After working hands-on with hundreds of athletes ranging from youth through professional, I'm 100 percent certain that not everyone should squat.
More specifically, not everyone should squat with weight immediately, and to be honest, a portion of people really don't need to squat with weight to be successful.
That being said, it is my goal with every athlete to ensure that they reach their goals as fast as possible while allowing for future success. If squatting needs to be on their plan to help achieve success, then it will be my goal to progress them as quickly as possible.
I've heard countless coaches and parents talk about how everyone needs to squat. While I agree, I think the complexity of the movement often gets lost in the concept.
Squatting is a complex movement; it is a series of movements involving multiple joints and muscles; one series of muscles must relax to let the joints function and move while another set of muscles remains tight so that the athlete can stay in proper position; if just one of these sequences isn't timed or completed properly the movement will come to halt very quickly.
Don't believe me? Try this simple test: Take a wooden down or PVC pipe and hold it overhead with your hands just outside of shoulder width. Your feet should be positioned with your feet pretty much straight forward (a slight toe out is ok) and just outside of shoulder width.
Keeping the arms completely straight overhead I want you to squat down so that your butt touches your heels. You pass the test if you can do this: 1) With your feet still straight ahead, 2) Your lower and middle back should be straight and not 'tucked' under, 3) Your arms still over your head and not out in front of your body, 4) Your heels are still on the ground (and never left), 5) Your butt must break below the crease of your hip.
If you're able to do the above without any pain or issues, congratulations, you're among a very (and I emphasize very) small number of athletes who don't have any major glaring issues in your squatting pattern. You would immediately be progressed along to virtually any of my squatting exercises depending on your needs. If you're unable to complete all five tasks on the list above, you've got some work to do to improve your movement. But the good news is it can be done!

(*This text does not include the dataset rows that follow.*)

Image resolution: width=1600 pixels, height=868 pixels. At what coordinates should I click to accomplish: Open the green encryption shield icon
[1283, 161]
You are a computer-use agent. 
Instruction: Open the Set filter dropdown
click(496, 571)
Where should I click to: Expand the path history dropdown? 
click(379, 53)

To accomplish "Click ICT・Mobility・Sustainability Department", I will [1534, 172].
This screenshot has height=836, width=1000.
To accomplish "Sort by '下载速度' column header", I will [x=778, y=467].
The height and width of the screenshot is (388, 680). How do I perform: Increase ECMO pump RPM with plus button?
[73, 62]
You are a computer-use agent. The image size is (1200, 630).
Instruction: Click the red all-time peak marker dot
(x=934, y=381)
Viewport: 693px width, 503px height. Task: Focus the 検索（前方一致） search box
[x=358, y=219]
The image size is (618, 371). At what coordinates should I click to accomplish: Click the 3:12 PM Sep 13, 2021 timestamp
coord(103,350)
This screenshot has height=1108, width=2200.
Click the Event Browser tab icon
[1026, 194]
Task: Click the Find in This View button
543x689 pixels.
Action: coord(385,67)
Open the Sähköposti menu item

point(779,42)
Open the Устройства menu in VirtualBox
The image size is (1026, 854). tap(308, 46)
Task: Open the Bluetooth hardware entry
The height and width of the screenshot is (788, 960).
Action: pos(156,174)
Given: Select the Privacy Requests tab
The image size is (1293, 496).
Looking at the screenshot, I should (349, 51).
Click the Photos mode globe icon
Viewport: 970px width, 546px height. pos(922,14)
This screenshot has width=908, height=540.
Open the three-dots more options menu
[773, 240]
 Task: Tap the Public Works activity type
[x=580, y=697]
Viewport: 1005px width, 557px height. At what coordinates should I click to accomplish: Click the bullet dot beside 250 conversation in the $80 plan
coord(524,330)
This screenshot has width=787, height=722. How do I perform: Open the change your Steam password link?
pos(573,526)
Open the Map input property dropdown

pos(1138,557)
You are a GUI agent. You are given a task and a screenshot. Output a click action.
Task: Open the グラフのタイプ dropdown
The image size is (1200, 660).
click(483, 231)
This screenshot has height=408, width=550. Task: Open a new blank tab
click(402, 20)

I'm sure you're sitting here asking yourself, "Why can't I do this?" Well, it could be a lot of reasons, but here are the most common reasons that I see someone fail to complete the overhead squat test:
- Ankle Mobility: in order for you to be able to get your hips to a certain depth, your ankle must allow enough movement (mobility around the joint) forward (towards your toes). Without enough movement here, your hips and back will have to make up for it.
- Hip Mobility: In order for your upper body to stay upright and your hips to stay in place you must have mobility around your hips. This means that the muscles, surrounding tissues, and joints must move freely.
- Upper Back Mobility: Commonly referred to as thoracic mobility (or t-spine), your upper back must be able to extend in order to keep the arms and chest up throughout the movement. It's very common for people who sit down to have poor posture and be slouched forward. That poor posture is negatively affecting your ability to keep your mobility in your back plus making you look less confident and shorter.
If you have restrictions it's important to start addressing them on a regular basis. I've seen the most progress with my athletes when they follow a series of "prehab" movements prior to a practice or training session (they could also be done in the privacy of your own home). The movements will only take about 5-10 minutes but can have a profound effect on your mobility and your health.